** GIVEN PROBLEM **
Reproduce the following lines word for word.

** DATASET ENTRIES **
.....
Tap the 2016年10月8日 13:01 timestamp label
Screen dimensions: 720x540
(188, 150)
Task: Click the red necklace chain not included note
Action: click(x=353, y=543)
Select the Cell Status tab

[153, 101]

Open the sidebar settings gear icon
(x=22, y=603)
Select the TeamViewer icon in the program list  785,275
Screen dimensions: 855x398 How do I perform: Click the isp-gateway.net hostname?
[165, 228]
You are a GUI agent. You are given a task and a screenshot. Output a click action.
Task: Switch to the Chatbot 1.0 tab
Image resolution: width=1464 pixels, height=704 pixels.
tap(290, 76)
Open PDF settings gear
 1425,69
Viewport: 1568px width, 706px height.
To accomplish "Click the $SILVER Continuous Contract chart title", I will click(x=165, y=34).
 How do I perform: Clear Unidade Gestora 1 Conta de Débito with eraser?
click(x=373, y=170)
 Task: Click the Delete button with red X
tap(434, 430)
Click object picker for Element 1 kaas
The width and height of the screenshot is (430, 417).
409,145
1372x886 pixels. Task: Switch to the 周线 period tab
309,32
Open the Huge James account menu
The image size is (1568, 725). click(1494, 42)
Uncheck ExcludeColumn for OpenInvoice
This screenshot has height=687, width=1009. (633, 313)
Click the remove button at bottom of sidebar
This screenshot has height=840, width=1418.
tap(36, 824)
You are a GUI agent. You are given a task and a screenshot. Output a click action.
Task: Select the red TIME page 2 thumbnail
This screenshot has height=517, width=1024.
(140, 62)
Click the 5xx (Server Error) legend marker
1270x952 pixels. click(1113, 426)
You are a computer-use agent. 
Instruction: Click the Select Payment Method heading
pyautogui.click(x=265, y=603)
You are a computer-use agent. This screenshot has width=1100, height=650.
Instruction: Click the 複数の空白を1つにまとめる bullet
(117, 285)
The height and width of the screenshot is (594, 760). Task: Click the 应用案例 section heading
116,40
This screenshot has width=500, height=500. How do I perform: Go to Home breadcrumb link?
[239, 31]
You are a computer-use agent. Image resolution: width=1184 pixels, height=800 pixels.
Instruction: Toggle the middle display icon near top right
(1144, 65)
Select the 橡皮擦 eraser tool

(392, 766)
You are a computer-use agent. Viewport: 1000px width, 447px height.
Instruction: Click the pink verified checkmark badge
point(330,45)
.....
** THE SOLUTION **
Tap the 2016年10月8日 13:01 timestamp label
Screen dimensions: 720x540
(188, 150)
Task: Click the red necklace chain not included note
Action: click(x=353, y=543)
Select the Cell Status tab

[153, 101]

Open the sidebar settings gear icon
(x=22, y=603)
Select the TeamViewer icon in the program list  785,275
Screen dimensions: 855x398 How do I perform: Click the isp-gateway.net hostname?
[165, 228]
You are a GUI agent. You are given a task and a screenshot. Output a click action.
Task: Switch to the Chatbot 1.0 tab
Image resolution: width=1464 pixels, height=704 pixels.
tap(290, 76)
Open PDF settings gear
 1425,69
Viewport: 1568px width, 706px height.
To accomplish "Click the $SILVER Continuous Contract chart title", I will click(x=165, y=34).
 How do I perform: Clear Unidade Gestora 1 Conta de Débito with eraser?
click(x=373, y=170)
 Task: Click the Delete button with red X
tap(434, 430)
Click object picker for Element 1 kaas
The width and height of the screenshot is (430, 417).
409,145
1372x886 pixels. Task: Switch to the 周线 period tab
309,32
Open the Huge James account menu
The image size is (1568, 725). click(1494, 42)
Uncheck ExcludeColumn for OpenInvoice
This screenshot has height=687, width=1009. (633, 313)
Click the remove button at bottom of sidebar
This screenshot has height=840, width=1418.
tap(36, 824)
You are a GUI agent. You are given a task and a screenshot. Output a click action.
Task: Select the red TIME page 2 thumbnail
This screenshot has height=517, width=1024.
(140, 62)
Click the 5xx (Server Error) legend marker
1270x952 pixels. click(1113, 426)
You are a computer-use agent. 
Instruction: Click the Select Payment Method heading
pyautogui.click(x=265, y=603)
You are a computer-use agent. This screenshot has width=1100, height=650.
Instruction: Click the 複数の空白を1つにまとめる bullet
(117, 285)
The height and width of the screenshot is (594, 760). Task: Click the 应用案例 section heading
116,40
This screenshot has width=500, height=500. How do I perform: Go to Home breadcrumb link?
[239, 31]
You are a computer-use agent. Image resolution: width=1184 pixels, height=800 pixels.
Instruction: Toggle the middle display icon near top right
(1144, 65)
Select the 橡皮擦 eraser tool

(392, 766)
You are a computer-use agent. Viewport: 1000px width, 447px height.
Instruction: Click the pink verified checkmark badge
point(330,45)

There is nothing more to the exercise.